# WHAT YOU NEED TO DO
Find how many lines in this data contain the string "tweet". Respond with only that number.

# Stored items
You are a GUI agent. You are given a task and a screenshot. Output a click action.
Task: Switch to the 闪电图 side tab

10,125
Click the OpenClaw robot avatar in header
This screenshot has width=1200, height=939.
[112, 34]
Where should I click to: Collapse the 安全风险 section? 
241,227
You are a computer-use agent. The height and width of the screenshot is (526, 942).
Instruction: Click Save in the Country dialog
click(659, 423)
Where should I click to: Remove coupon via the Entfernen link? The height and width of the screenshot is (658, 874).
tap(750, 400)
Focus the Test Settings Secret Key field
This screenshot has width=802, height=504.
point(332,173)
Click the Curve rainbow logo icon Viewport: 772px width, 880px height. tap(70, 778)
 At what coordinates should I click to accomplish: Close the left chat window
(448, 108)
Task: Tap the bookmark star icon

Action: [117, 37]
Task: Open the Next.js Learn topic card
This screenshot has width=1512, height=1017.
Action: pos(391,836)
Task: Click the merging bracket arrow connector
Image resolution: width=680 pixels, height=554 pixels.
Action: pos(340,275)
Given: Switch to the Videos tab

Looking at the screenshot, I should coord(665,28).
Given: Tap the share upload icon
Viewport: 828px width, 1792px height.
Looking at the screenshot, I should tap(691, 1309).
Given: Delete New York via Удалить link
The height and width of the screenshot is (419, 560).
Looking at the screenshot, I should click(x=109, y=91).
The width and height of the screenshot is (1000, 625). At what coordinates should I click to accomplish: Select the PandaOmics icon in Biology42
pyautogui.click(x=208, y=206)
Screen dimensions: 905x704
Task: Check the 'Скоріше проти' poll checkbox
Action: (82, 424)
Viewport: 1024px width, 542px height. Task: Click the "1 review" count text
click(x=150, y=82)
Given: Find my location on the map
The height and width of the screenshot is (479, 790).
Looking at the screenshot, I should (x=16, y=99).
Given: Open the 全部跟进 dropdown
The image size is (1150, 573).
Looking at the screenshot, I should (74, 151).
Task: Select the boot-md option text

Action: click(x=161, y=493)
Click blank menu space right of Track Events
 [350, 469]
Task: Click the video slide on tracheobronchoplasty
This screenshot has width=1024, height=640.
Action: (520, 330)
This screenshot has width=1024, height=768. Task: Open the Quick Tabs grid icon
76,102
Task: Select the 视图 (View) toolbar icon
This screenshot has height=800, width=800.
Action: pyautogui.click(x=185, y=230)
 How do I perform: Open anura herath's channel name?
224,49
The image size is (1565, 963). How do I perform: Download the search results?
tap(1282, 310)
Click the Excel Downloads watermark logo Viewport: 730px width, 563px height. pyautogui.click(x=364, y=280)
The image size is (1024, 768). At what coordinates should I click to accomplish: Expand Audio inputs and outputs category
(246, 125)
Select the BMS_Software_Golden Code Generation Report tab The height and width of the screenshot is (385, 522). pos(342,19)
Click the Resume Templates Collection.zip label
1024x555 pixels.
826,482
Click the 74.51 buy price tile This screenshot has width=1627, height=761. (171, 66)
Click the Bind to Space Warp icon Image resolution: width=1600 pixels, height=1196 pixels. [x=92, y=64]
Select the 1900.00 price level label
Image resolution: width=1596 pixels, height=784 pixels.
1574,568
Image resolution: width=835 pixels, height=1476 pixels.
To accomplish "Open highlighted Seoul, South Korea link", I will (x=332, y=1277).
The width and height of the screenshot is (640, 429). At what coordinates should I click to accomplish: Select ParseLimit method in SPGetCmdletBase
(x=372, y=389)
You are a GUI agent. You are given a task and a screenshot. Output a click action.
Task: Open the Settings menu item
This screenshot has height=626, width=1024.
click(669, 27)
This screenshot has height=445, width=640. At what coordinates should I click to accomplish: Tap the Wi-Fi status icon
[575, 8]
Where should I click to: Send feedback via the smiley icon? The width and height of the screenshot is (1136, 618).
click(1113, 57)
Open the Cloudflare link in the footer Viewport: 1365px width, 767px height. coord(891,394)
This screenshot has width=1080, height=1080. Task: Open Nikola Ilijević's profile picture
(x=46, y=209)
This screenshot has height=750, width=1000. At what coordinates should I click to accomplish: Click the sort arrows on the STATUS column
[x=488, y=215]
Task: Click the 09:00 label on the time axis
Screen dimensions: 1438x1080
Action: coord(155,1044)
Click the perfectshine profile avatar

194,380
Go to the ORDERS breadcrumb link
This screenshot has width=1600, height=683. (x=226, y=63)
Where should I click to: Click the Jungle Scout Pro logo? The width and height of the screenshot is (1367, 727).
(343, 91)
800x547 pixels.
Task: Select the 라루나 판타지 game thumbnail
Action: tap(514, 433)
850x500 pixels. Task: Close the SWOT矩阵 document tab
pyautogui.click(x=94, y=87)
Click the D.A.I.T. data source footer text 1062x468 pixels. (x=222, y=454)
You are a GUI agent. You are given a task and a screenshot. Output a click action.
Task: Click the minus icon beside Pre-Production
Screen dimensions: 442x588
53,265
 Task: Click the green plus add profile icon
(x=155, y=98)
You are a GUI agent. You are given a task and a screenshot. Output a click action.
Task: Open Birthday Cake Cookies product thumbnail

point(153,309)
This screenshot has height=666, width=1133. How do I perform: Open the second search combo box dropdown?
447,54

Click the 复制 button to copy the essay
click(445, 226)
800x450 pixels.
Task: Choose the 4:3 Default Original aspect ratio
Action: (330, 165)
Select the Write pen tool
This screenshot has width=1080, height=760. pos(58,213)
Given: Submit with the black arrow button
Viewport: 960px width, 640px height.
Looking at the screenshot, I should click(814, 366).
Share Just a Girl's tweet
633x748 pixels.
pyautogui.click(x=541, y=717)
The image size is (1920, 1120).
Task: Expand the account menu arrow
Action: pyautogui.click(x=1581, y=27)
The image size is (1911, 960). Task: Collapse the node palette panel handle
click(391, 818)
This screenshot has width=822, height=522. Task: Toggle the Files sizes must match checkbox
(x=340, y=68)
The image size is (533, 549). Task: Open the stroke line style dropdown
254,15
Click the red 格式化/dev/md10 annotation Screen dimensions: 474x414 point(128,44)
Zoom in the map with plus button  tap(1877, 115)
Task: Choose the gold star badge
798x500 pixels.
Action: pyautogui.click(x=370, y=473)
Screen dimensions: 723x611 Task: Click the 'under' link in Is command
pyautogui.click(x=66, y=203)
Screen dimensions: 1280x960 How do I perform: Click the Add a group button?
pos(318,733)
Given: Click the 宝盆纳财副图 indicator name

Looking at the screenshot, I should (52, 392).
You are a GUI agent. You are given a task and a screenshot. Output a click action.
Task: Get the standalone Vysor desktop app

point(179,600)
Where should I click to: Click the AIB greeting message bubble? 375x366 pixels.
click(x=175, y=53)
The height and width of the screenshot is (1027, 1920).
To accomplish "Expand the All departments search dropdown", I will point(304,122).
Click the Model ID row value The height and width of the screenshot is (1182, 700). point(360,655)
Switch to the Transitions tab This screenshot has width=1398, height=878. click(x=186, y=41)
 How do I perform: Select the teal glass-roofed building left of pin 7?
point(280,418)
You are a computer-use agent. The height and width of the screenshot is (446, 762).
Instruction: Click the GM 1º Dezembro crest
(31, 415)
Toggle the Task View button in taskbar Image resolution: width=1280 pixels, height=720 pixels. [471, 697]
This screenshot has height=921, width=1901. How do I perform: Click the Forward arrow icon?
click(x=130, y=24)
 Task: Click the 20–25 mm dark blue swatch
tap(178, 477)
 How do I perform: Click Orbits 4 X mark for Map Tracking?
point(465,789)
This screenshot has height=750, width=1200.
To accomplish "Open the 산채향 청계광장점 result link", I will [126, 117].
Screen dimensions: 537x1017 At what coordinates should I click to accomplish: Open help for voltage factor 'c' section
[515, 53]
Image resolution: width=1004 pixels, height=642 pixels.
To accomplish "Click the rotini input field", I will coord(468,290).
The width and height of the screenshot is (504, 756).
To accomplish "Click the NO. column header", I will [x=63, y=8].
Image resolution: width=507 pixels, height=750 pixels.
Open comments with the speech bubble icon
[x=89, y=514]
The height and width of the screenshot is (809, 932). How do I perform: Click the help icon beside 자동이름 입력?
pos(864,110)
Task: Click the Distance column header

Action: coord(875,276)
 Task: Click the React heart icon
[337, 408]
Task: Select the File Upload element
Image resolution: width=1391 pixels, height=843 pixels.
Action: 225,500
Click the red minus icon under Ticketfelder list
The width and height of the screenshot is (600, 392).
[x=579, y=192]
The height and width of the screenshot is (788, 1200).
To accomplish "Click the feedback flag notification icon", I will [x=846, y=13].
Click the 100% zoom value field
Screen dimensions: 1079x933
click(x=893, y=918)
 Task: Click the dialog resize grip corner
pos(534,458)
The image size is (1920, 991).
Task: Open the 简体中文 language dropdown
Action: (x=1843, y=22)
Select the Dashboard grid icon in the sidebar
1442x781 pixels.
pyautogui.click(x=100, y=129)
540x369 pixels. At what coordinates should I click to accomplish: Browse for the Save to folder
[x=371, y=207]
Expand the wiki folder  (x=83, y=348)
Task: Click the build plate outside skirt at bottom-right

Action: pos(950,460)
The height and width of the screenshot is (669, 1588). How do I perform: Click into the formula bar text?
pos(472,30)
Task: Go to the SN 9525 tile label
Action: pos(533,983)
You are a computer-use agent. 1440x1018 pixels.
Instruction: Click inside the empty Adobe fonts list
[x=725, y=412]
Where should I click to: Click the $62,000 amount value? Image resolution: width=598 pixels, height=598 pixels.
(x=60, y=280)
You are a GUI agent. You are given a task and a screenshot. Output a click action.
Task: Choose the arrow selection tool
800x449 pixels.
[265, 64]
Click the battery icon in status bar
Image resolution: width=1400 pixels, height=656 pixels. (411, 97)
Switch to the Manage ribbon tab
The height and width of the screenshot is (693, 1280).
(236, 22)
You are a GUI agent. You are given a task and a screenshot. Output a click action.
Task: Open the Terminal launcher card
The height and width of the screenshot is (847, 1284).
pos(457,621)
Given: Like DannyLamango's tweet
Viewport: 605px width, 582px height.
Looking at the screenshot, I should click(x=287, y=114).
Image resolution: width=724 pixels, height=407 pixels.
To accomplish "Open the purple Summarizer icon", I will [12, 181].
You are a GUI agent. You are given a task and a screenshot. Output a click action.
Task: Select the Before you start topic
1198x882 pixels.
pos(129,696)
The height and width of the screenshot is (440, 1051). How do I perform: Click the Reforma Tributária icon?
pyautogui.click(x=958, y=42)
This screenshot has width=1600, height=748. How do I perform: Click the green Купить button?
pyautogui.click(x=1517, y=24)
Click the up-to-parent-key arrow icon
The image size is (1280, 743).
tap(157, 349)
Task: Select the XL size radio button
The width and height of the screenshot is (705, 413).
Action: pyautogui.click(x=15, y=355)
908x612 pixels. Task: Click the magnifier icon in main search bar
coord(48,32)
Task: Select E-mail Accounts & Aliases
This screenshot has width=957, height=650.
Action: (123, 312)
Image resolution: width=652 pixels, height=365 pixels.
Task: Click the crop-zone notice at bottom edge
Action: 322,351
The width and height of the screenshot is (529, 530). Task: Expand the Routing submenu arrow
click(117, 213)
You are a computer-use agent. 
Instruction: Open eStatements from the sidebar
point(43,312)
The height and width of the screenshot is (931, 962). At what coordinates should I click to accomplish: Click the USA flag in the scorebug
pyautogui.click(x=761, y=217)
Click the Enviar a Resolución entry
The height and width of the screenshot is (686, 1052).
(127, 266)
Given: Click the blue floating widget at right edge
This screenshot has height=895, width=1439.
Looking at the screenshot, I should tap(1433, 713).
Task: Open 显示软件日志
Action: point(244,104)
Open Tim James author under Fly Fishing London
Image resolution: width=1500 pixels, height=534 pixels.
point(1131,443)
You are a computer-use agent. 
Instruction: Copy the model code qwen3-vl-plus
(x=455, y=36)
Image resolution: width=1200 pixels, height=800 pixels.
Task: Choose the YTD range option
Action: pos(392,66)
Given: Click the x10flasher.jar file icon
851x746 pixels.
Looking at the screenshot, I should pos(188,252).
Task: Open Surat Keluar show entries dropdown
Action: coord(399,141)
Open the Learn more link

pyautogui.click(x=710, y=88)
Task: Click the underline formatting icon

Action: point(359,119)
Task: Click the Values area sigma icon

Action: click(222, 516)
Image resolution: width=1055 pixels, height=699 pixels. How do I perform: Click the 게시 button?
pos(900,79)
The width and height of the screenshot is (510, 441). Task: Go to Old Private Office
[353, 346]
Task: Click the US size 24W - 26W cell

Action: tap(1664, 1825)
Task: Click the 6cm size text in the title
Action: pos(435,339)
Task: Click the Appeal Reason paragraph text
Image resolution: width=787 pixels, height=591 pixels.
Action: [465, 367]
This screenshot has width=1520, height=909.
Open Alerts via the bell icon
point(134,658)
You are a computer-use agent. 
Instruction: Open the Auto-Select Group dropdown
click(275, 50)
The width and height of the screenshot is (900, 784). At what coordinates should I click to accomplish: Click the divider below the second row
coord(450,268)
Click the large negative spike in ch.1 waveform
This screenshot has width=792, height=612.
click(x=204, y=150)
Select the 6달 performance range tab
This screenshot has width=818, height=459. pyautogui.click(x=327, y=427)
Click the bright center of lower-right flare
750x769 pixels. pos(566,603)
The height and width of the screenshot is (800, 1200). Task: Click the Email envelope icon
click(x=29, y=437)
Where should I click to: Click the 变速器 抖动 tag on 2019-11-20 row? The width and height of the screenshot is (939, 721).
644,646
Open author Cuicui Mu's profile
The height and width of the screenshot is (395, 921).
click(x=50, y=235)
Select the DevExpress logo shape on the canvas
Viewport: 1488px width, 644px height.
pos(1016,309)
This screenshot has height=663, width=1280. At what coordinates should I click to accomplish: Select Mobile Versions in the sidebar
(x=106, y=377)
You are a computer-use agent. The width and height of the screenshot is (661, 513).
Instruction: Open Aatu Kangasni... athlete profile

# THE ANSWER
2